Copy each record below without changing a single word.

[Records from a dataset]
• • •

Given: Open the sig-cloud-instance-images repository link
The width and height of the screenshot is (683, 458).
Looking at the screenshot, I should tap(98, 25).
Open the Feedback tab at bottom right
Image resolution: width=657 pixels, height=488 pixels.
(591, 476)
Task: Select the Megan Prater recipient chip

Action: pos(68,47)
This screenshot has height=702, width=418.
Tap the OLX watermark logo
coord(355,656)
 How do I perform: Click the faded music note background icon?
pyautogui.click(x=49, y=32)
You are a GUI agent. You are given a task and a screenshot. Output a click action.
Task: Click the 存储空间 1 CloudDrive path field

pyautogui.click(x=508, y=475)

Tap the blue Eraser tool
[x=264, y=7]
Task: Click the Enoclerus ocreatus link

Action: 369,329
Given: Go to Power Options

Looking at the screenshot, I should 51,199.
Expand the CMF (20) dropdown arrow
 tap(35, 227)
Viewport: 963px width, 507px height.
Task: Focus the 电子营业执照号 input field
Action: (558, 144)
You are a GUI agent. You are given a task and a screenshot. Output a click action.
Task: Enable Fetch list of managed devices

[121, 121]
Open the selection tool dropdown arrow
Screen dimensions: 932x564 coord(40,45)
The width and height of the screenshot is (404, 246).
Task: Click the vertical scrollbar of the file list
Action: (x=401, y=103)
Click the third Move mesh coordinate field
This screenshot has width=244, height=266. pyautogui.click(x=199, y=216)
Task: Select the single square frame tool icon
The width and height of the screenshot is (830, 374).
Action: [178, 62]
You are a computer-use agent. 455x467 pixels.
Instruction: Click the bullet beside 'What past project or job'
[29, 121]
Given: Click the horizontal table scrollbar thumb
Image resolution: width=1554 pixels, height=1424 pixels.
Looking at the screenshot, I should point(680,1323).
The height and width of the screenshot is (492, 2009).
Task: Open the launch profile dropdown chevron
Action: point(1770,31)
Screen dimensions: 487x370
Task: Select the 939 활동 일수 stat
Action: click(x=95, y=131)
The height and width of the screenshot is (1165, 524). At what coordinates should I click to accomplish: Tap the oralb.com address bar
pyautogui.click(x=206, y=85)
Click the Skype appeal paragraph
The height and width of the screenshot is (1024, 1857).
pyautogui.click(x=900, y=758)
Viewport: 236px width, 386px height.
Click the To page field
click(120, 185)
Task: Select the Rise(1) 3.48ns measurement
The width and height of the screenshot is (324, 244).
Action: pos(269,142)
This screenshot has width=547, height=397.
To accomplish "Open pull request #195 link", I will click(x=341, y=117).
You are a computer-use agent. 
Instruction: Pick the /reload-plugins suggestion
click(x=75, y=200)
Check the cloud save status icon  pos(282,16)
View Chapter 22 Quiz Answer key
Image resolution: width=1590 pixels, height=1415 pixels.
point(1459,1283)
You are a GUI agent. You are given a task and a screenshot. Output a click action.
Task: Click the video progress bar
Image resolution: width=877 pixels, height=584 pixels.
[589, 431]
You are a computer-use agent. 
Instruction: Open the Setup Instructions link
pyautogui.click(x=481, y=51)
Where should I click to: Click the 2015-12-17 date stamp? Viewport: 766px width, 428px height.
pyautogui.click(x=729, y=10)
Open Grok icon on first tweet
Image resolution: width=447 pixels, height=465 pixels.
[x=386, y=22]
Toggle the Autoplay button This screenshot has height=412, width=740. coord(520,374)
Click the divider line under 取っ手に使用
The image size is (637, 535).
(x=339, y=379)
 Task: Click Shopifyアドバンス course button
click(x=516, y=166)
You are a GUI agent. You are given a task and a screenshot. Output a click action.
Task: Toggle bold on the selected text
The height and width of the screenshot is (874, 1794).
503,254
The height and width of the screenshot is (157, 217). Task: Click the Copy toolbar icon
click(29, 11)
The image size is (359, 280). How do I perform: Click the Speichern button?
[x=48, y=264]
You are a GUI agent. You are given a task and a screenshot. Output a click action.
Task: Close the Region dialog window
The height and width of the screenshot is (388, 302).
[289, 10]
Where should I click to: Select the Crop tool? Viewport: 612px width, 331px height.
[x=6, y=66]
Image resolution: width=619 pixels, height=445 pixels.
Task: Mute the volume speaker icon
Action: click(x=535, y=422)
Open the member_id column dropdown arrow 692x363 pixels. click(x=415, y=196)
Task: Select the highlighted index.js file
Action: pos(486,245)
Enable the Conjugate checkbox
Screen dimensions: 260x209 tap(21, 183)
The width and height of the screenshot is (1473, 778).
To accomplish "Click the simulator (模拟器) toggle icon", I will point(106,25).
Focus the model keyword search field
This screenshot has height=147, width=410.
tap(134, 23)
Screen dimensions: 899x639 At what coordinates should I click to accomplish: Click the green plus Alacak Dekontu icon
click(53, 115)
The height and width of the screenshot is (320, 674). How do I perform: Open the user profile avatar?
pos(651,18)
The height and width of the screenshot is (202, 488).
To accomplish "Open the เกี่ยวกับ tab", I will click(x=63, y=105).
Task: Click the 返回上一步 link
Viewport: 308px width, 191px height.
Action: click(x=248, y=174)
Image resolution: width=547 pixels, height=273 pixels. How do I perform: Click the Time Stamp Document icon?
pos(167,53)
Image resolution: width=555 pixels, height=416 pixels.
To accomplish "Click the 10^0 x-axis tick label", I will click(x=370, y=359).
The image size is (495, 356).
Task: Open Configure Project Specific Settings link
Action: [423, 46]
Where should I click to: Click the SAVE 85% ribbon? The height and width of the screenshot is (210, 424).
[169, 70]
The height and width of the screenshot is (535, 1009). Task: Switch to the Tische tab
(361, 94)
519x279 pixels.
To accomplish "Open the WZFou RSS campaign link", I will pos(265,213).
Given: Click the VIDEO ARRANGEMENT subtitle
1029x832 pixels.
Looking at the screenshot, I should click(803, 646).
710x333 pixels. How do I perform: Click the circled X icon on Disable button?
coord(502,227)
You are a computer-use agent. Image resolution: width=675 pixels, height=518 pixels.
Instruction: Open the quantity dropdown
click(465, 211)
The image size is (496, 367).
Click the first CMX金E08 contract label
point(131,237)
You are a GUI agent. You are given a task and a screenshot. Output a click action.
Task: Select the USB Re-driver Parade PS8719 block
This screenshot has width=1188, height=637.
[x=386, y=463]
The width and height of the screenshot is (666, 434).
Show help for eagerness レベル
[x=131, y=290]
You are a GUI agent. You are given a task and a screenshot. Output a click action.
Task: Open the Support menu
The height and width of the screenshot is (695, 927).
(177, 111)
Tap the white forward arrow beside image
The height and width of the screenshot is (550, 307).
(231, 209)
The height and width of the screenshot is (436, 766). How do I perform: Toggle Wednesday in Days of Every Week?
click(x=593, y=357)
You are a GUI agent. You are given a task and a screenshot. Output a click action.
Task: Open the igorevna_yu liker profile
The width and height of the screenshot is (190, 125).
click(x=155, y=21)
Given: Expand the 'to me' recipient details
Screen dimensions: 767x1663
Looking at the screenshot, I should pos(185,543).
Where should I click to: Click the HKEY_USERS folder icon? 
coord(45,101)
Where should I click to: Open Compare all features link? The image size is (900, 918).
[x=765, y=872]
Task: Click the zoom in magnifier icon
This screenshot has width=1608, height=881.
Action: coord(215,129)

• • •

## [ANSWER TO THE EXERCISE]
Given: Open the sig-cloud-instance-images repository link
The width and height of the screenshot is (683, 458).
Looking at the screenshot, I should tap(98, 25).
Open the Feedback tab at bottom right
Image resolution: width=657 pixels, height=488 pixels.
(591, 476)
Task: Select the Megan Prater recipient chip

Action: pos(68,47)
This screenshot has height=702, width=418.
Tap the OLX watermark logo
coord(355,656)
 How do I perform: Click the faded music note background icon?
pyautogui.click(x=49, y=32)
You are a GUI agent. You are given a task and a screenshot. Output a click action.
Task: Click the 存储空间 1 CloudDrive path field

pyautogui.click(x=508, y=475)

Tap the blue Eraser tool
[x=264, y=7]
Task: Click the Enoclerus ocreatus link

Action: 369,329
Given: Go to Power Options

Looking at the screenshot, I should 51,199.
Expand the CMF (20) dropdown arrow
 tap(35, 227)
Viewport: 963px width, 507px height.
Task: Focus the 电子营业执照号 input field
Action: (558, 144)
You are a GUI agent. You are given a task and a screenshot. Output a click action.
Task: Enable Fetch list of managed devices

[121, 121]
Open the selection tool dropdown arrow
Screen dimensions: 932x564 coord(40,45)
The width and height of the screenshot is (404, 246).
Task: Click the vertical scrollbar of the file list
Action: (x=401, y=103)
Click the third Move mesh coordinate field
This screenshot has width=244, height=266. pyautogui.click(x=199, y=216)
Task: Select the single square frame tool icon
The width and height of the screenshot is (830, 374).
Action: [178, 62]
You are a computer-use agent. 455x467 pixels.
Instruction: Click the bullet beside 'What past project or job'
[29, 121]
Given: Click the horizontal table scrollbar thumb
Image resolution: width=1554 pixels, height=1424 pixels.
Looking at the screenshot, I should point(680,1323).
The height and width of the screenshot is (492, 2009).
Task: Open the launch profile dropdown chevron
Action: point(1770,31)
Screen dimensions: 487x370
Task: Select the 939 활동 일수 stat
Action: click(x=95, y=131)
The height and width of the screenshot is (1165, 524). At what coordinates should I click to accomplish: Tap the oralb.com address bar
pyautogui.click(x=206, y=85)
Click the Skype appeal paragraph
The height and width of the screenshot is (1024, 1857).
pyautogui.click(x=900, y=758)
Viewport: 236px width, 386px height.
Click the To page field
click(120, 185)
Task: Select the Rise(1) 3.48ns measurement
The width and height of the screenshot is (324, 244).
Action: pos(269,142)
This screenshot has width=547, height=397.
To accomplish "Open pull request #195 link", I will click(x=341, y=117).
You are a computer-use agent. 
Instruction: Pick the /reload-plugins suggestion
click(x=75, y=200)
Check the cloud save status icon  pos(282,16)
View Chapter 22 Quiz Answer key
Image resolution: width=1590 pixels, height=1415 pixels.
point(1459,1283)
You are a GUI agent. You are given a task and a screenshot. Output a click action.
Task: Click the video progress bar
Image resolution: width=877 pixels, height=584 pixels.
[589, 431]
You are a computer-use agent. 
Instruction: Open the Setup Instructions link
pyautogui.click(x=481, y=51)
Where should I click to: Click the 2015-12-17 date stamp? Viewport: 766px width, 428px height.
pyautogui.click(x=729, y=10)
Open Grok icon on first tweet
Image resolution: width=447 pixels, height=465 pixels.
[x=386, y=22]
Toggle the Autoplay button This screenshot has height=412, width=740. coord(520,374)
Click the divider line under 取っ手に使用
The image size is (637, 535).
(x=339, y=379)
 Task: Click Shopifyアドバンス course button
click(x=516, y=166)
You are a GUI agent. You are given a task and a screenshot. Output a click action.
Task: Toggle bold on the selected text
The height and width of the screenshot is (874, 1794).
503,254
The height and width of the screenshot is (157, 217). Task: Click the Copy toolbar icon
click(29, 11)
The image size is (359, 280). How do I perform: Click the Speichern button?
[x=48, y=264]
You are a GUI agent. You are given a task and a screenshot. Output a click action.
Task: Close the Region dialog window
The height and width of the screenshot is (388, 302).
[289, 10]
Where should I click to: Select the Crop tool? Viewport: 612px width, 331px height.
[x=6, y=66]
Image resolution: width=619 pixels, height=445 pixels.
Task: Mute the volume speaker icon
Action: click(x=535, y=422)
Open the member_id column dropdown arrow 692x363 pixels. click(x=415, y=196)
Task: Select the highlighted index.js file
Action: pos(486,245)
Enable the Conjugate checkbox
Screen dimensions: 260x209 tap(21, 183)
The width and height of the screenshot is (1473, 778).
To accomplish "Click the simulator (模拟器) toggle icon", I will point(106,25).
Focus the model keyword search field
This screenshot has height=147, width=410.
tap(134, 23)
Screen dimensions: 899x639 At what coordinates should I click to accomplish: Click the green plus Alacak Dekontu icon
click(53, 115)
The height and width of the screenshot is (320, 674). How do I perform: Open the user profile avatar?
pos(651,18)
The height and width of the screenshot is (202, 488).
To accomplish "Open the เกี่ยวกับ tab", I will click(x=63, y=105).
Task: Click the 返回上一步 link
Viewport: 308px width, 191px height.
Action: click(x=248, y=174)
Image resolution: width=547 pixels, height=273 pixels. How do I perform: Click the Time Stamp Document icon?
pos(167,53)
Image resolution: width=555 pixels, height=416 pixels.
To accomplish "Click the 10^0 x-axis tick label", I will click(x=370, y=359).
The image size is (495, 356).
Task: Open Configure Project Specific Settings link
Action: [423, 46]
Where should I click to: Click the SAVE 85% ribbon? The height and width of the screenshot is (210, 424).
[169, 70]
The height and width of the screenshot is (535, 1009). Task: Switch to the Tische tab
(361, 94)
519x279 pixels.
To accomplish "Open the WZFou RSS campaign link", I will pos(265,213).
Given: Click the VIDEO ARRANGEMENT subtitle
1029x832 pixels.
Looking at the screenshot, I should click(803, 646).
710x333 pixels. How do I perform: Click the circled X icon on Disable button?
coord(502,227)
You are a computer-use agent. Image resolution: width=675 pixels, height=518 pixels.
Instruction: Open the quantity dropdown
click(465, 211)
The image size is (496, 367).
Click the first CMX金E08 contract label
point(131,237)
You are a GUI agent. You are given a task and a screenshot. Output a click action.
Task: Select the USB Re-driver Parade PS8719 block
This screenshot has width=1188, height=637.
[x=386, y=463]
The width and height of the screenshot is (666, 434).
Show help for eagerness レベル
[x=131, y=290]
You are a GUI agent. You are given a task and a screenshot. Output a click action.
Task: Open the Support menu
The height and width of the screenshot is (695, 927).
(177, 111)
Tap the white forward arrow beside image
The height and width of the screenshot is (550, 307).
(231, 209)
The height and width of the screenshot is (436, 766). How do I perform: Toggle Wednesday in Days of Every Week?
click(x=593, y=357)
You are a GUI agent. You are given a task and a screenshot. Output a click action.
Task: Open the igorevna_yu liker profile
The width and height of the screenshot is (190, 125).
click(x=155, y=21)
Given: Expand the 'to me' recipient details
Screen dimensions: 767x1663
Looking at the screenshot, I should pos(185,543).
Where should I click to: Click the HKEY_USERS folder icon? 
coord(45,101)
Where should I click to: Open Compare all features link? The image size is (900, 918).
[x=765, y=872]
Task: Click the zoom in magnifier icon
This screenshot has width=1608, height=881.
Action: coord(215,129)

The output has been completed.